On Tue, Nov 14, 2017 at 11:00:20PM -0800, Dave Hansen wrote: > On 11/14/2017 07:44 PM, Matthew Wilcox wrote: > > We don't need to kmap in order to access MOVABLE allocations. kmap is > > only needed for HIGHMEM allocations. So there's nothing wrong with ext4 > > or set_bh_page(). > > Yeah, it's definitely not _buggy_. > > Although, I do wonder what we should do about these for XPFO. Should we > just stick a kmap() in there and comment it? What we really need is a > mechanism to say "use this as a kernel page" and "stop using this as a > kernel page". kmap() does that... kinda. It's not a perfect fit, but > it's pretty close. It'd be kind of funny if getting XPFO working better means improving how well Linux runs on 32-bit machines with HIGHMEM. I think there's always going to be interest in those -- ARM developed 36 bit physmem before biting the bullet and going to arm64. Maybe OpenRISC will do that next ;-)
On Wed, Nov 15, 2017 at 06:58:35AM -0800, Matthew Wilcox wrote: > On Tue, Nov 14, 2017 at 11:00:20PM -0800, Dave Hansen wrote: > > On 11/14/2017 07:44 PM, Matthew Wilcox wrote: > > > We don't need to kmap in order to access MOVABLE allocations. kmap is > > > only needed for HIGHMEM allocations. So there's nothing wrong with ext4 > > > or set_bh_page(). > > > > Yeah, it's definitely not _buggy_. > > > > Although, I do wonder what we should do about these for XPFO. Should we > > just stick a kmap() in there and comment it?

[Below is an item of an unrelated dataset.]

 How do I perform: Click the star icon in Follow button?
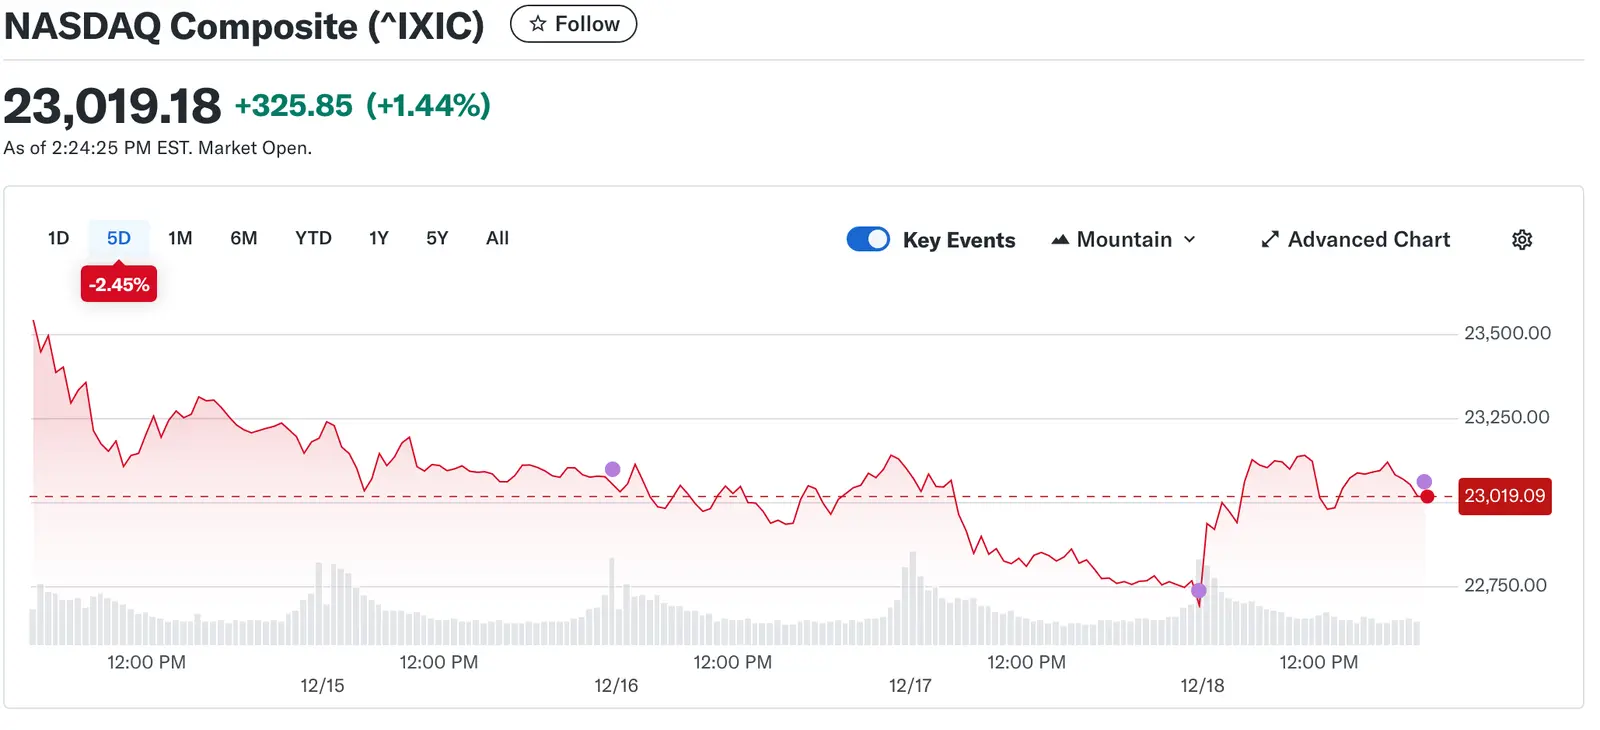tap(538, 24)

What we really need is a > > mechanism to say "use this as a kernel page" and "stop using this as a > > kernel page". kmap() does that... kinda. It's not a perfect fit, but > > it's pretty close. > > It'd be kind of funny if getting XPFO working better means improving > how well Linux runs on 32-bit machines with HIGHMEM. I think there's > always going to be interest in those -- ARM developed 36 bit physmem > before biting the bullet and going to arm64. Maybe OpenRISC will do > that next ;-) Oh, sorry, I didn't realize that this wasn't a bug. In any case, this seems like sort of an uphill battle -- lots of places are going to do stuff like this since it's legal, adding code to work around it just for XPFO seems like a lot of burden on the kernel. (Of course, I'm open to convincing :) How common are these MOVABLE allocations that the kernel does? What if we did some hybrid approach, where we re-map the lists based on MOVABLE/UNMOVABLE, but then check the actual GFP flags on allocation to see if they match what we set when populating the free list, and re-map accordingly if they don't. Or is there some other way? Cheers, Tycho
On Wed, Nov 15, 2017 at 08:20:57AM -0800, Tycho Andersen wrote: > On Wed, Nov 15, 2017 at 06:58:35AM -0800, Matthew Wilcox wrote: > > On Tue, Nov 14, 2017 at 11:00:20PM -0800, Dave Hansen wrote: > > > On 11/14/2017 07:44 PM, Matthew Wilcox wrote: > > > > We don't need to kmap in order to access MOVABLE allocations. kmap is > > > > only needed for HIGHMEM allocations. So there's nothing wrong with ext4 > > > > or set_bh_page(). > > > > > > Yeah, it's definitely not _buggy_. > > > > > > Although, I do wonder what we should do about these for XPFO. Should we > > > just stick a kmap() in there and comment it? What we really need is a > > > mechanism to say "use this as a kernel page" and "stop using this as a > > > kernel page". kmap() does that... kinda. It's not a perfect fit, but > > > it's pretty close. > > > > It'd be kind of funny if getting XPFO working better means improving > > how well Linux runs on 32-bit machines with HIGHMEM. I think there's > > always going to be interest in those -- ARM developed 36 bit physmem > > before biting the bullet and going to arm64. Maybe OpenRISC will do > > that next ;-) > > Oh, sorry, I didn't realize that this wasn't a bug. In any case, this > seems like sort of an uphill battle -- lots of places are going to do > stuff like this since it's legal, adding code to work around it just > for XPFO seems like a lot of burden on the kernel. (Of course, I'm > open to convincing :) > > How common are these MOVABLE allocations that the kernel does? What if > we did some hybrid approach, where we re-map the lists based on > MOVABLE/UNMOVABLE, but then check the actual GFP flags on allocation > to see if they match what we set when populating the free list, and > re-map accordingly if they don't. The assumption is that HIGHMEM allocations aren't mapped (on 32-bit systems) and so we always use kmap/kmap_atomic to access them. The emphasis has been on moving the largest consumers of memory over to HIGHMEM; we were trying to manage 64GB of memory in 1GB of kernel address space, so the page cache was the first and obvious biggest consumer to get booted out of the permanent mapping. I know page tables were also pushed into HIGHMEM. So large chunks of the kernel use kmap() because they don't know whether they'll be operating on highmem or lowmem, and it'll do the right thing for either kind of memory. I didn't think MOVABLE allocations were particularly common. But I haven't been paying close attention to MM development.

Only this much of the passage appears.